To do —
Output the lines of the material from the one containing "Select Appearance in the sidebar" through the one containing "Action: [721, 688]" as a JSON list of strings, one string per line, skipping any blank lines.

[Collected data]
↓↓↓

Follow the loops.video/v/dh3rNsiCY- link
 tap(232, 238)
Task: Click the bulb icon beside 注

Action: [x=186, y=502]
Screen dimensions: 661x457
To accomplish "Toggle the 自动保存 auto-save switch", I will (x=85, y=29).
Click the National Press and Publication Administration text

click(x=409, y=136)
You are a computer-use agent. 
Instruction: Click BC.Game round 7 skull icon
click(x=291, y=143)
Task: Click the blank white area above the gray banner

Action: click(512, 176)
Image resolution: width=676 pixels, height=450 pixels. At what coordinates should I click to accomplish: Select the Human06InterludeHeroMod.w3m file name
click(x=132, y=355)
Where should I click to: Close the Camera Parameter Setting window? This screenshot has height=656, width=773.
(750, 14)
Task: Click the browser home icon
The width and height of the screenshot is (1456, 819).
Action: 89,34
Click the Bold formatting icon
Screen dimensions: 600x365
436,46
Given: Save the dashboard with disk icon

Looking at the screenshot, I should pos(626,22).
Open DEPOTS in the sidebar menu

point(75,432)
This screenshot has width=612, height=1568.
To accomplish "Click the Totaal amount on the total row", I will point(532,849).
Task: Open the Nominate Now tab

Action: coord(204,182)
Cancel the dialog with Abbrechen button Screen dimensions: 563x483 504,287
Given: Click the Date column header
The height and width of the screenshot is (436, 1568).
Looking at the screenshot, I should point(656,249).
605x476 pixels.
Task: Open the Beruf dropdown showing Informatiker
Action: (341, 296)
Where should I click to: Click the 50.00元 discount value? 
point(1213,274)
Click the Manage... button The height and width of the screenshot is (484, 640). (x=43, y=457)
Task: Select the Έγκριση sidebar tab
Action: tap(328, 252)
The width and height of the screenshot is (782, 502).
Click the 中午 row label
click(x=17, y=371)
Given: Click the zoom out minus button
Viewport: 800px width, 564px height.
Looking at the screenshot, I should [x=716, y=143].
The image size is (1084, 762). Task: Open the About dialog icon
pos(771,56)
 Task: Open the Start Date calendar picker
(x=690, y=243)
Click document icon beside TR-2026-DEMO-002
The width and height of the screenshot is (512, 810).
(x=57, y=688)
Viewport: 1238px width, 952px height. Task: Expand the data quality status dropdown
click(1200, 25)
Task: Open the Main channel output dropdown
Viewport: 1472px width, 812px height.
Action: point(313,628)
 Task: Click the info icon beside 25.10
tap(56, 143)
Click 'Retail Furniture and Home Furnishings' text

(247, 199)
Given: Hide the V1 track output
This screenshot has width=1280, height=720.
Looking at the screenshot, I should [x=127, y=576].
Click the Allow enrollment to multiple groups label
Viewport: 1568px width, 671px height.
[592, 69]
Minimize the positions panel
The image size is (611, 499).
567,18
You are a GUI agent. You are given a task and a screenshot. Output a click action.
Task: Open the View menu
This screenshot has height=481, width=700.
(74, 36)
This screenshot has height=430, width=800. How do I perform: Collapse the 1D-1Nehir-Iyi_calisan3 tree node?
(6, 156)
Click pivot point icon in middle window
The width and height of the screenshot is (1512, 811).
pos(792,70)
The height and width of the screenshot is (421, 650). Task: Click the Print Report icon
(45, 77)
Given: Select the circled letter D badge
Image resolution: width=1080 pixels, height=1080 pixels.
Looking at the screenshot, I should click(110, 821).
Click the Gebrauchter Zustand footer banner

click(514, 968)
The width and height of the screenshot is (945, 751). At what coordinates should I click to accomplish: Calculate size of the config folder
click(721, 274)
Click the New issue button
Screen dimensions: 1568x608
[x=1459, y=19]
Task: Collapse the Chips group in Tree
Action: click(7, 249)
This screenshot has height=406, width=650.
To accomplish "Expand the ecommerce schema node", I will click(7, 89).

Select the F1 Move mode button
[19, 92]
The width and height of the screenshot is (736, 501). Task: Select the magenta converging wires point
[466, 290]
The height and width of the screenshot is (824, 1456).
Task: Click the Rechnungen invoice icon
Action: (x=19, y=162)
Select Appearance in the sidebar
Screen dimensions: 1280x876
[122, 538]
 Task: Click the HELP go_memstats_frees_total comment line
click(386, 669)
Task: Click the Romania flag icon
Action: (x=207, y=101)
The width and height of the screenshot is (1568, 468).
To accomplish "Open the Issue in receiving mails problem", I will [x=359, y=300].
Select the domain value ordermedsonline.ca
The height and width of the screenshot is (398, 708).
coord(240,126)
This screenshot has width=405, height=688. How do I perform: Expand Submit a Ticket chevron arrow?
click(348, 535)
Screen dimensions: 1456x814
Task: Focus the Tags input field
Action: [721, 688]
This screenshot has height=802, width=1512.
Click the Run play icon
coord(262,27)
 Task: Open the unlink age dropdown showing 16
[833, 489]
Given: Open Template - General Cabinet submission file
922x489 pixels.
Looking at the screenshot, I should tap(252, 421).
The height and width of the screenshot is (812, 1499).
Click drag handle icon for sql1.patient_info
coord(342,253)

↑↑↑

Answer for this exercise —
[
  "Select Appearance in the sidebar",
  "Screen dimensions: 1280x876",
  "[122, 538]",
  " Task: Click the HELP go_memstats_frees_total comment line",
  "click(386, 669)",
  "Task: Click the Romania flag icon",
  "Action: (x=207, y=101)",
  "The width and height of the screenshot is (1568, 468).",
  "To accomplish \"Open the Issue in receiving mails problem\", I will [x=359, y=300].",
  "Select the domain value ordermedsonline.ca",
  "The height and width of the screenshot is (398, 708).",
  "coord(240,126)",
  "This screenshot has width=405, height=688. How do I perform: Expand Submit a Ticket chevron arrow?",
  "click(348, 535)",
  "Screen dimensions: 1456x814",
  "Task: Focus the Tags input field",
  "Action: [721, 688]"
]